Retailing spring plants requires constant attention to current fads. Customers will have learned of new strains of flowers from television shows, magazines and word of mouth, and they will come looking for transplants that will satisfy their dreams. Having those hot new items will lure in customers who also will buy the familiar and traditional plants, too. Then the seller will need to know what to tell the customer to get the young plants to grow well after they’ve been taken home and transplanted.
The only sector of agriculture where New Hampshire is ahead of Vermont in sales volume is the horticulture category, the amalgam of greenhouse, floral, foliar and nursery production. Key reasons, of course, are that New Hampshire has more than twice the population of Vermont, and New Hampshire has a higher median household income.

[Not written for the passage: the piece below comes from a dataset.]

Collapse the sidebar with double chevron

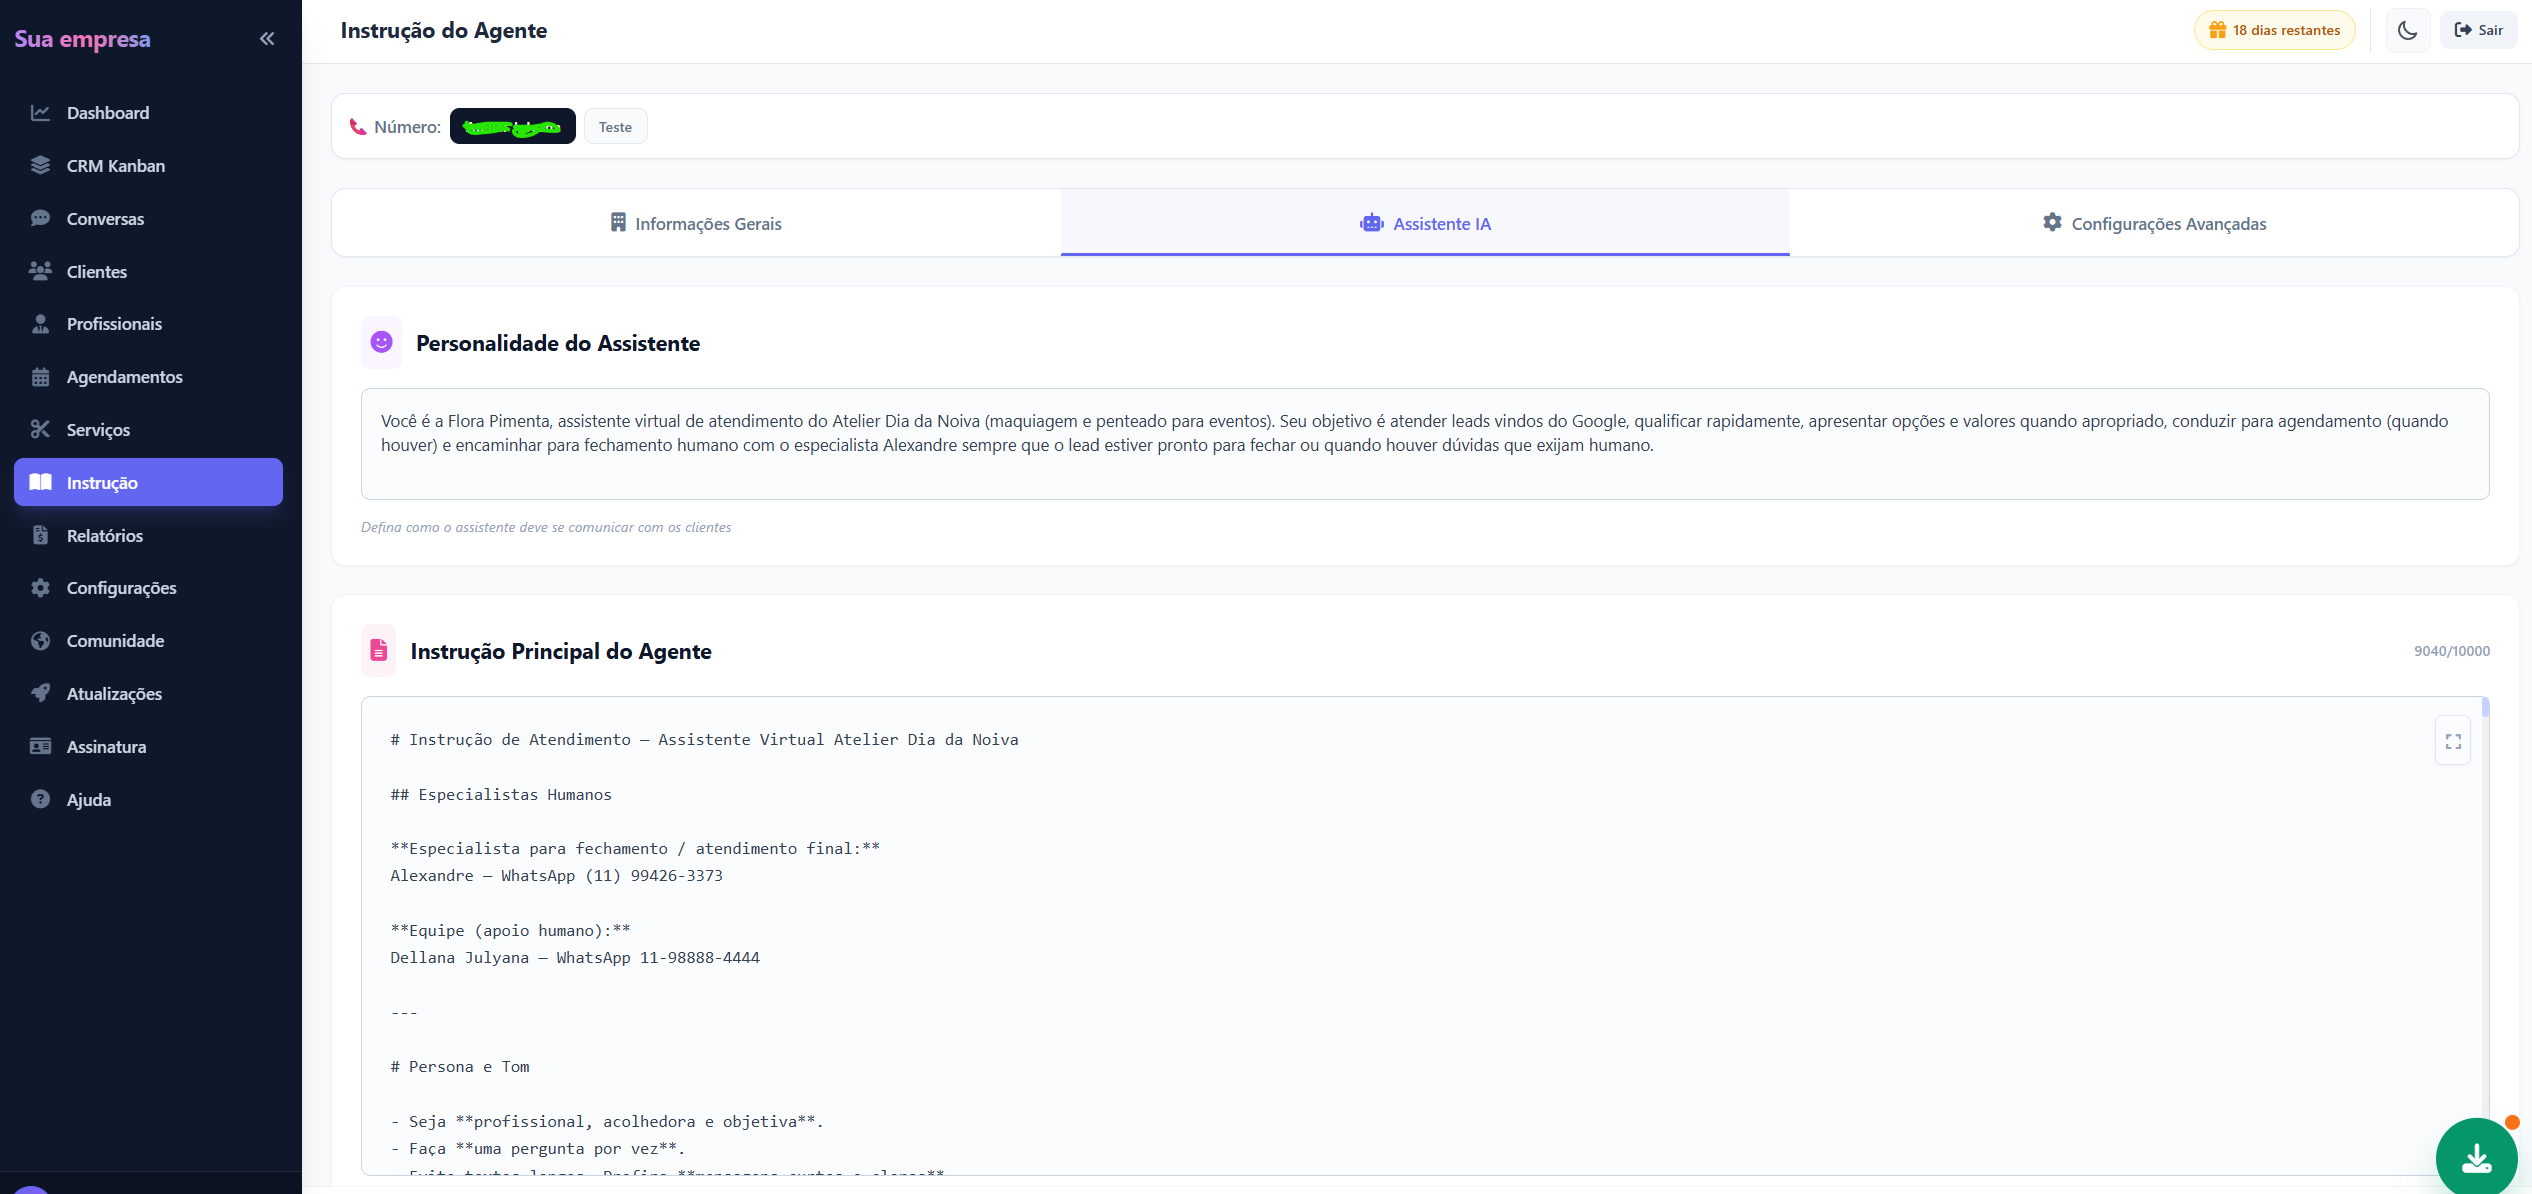click(x=267, y=39)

As horticultural products almost exclusively are purchased with discretionary income, the Granite State’s lead is easy to understand.
Federal agricultural statistics put the value of horticultural sales in New Hampshire at $43.4 million, and Vermont’s at $15.4 million, but leaders in the industry in both states contend those numbers significantly underestimate the extent of the sector’s business activity.
New Hampshire’s edge is helped considerably by the presence of two of the largest horticultural enterprises in New England, both of which are not only huge but sit at the cutting edge of the joining of science and technology in plant propagation. Pleasant View Gardens, with installations in Loudon and Pembroke, and D.S. Cole Growers in Loudon, all just outside of Concord, have vast greenhouses with their climates controlled by computers, completely self-contained watering systems and state-of-the-art fixtures that allow utilization of just about every square foot of floor space.
Pleasant View provides an extensive line of branded products in “liners” — containers that resemble large ice cube trays holding tiny emergent plants in soil — for greenhouse operators to grow out, and finished materials ready for sale by garden centers, supermarkets and other retailers.
D.S. Cole pursues similar markets and puts an emphasis on finding new and exotic blooming plants all around the globe. Both are deeply involved in the biotechnology of plant breeding.
For both small greenhouse operators serving local markets and mega-sized outfits like Pleasant View and D.S. Cole, the biggest problem is labor. It’s their biggest cost and their biggest headache. Most greenhouse work involves repetitive detail work and is apt to be seasonal in nature, so finding people who can handle the work and remain on the job is a continuing challenge. Immigrant workers often prove to be excellent greenhouse employees, but finding people with the communication skills and knowledge of plants necessary for direct retail sales is a huge concern.
Fuel costs long have been an issue for greenhouse operations of all sizes, but the current slump in prices for fuel oil and propane has been a welcome break for all.
The biggest operation in northern New England, Pleasant View heats its sprawling Loudon complex with wood chips, while here and there around New Hampshire and Vermont, it’s possible to find a greenhouse kept warm with a wood stove. But propane is the fuel of choice for the vast majority of operations.
Margins for greenhouse operators at whatever scale are tight, virtually everyone will say, and the economic pressure posed by big-box stores isn’t going to ease any time soon.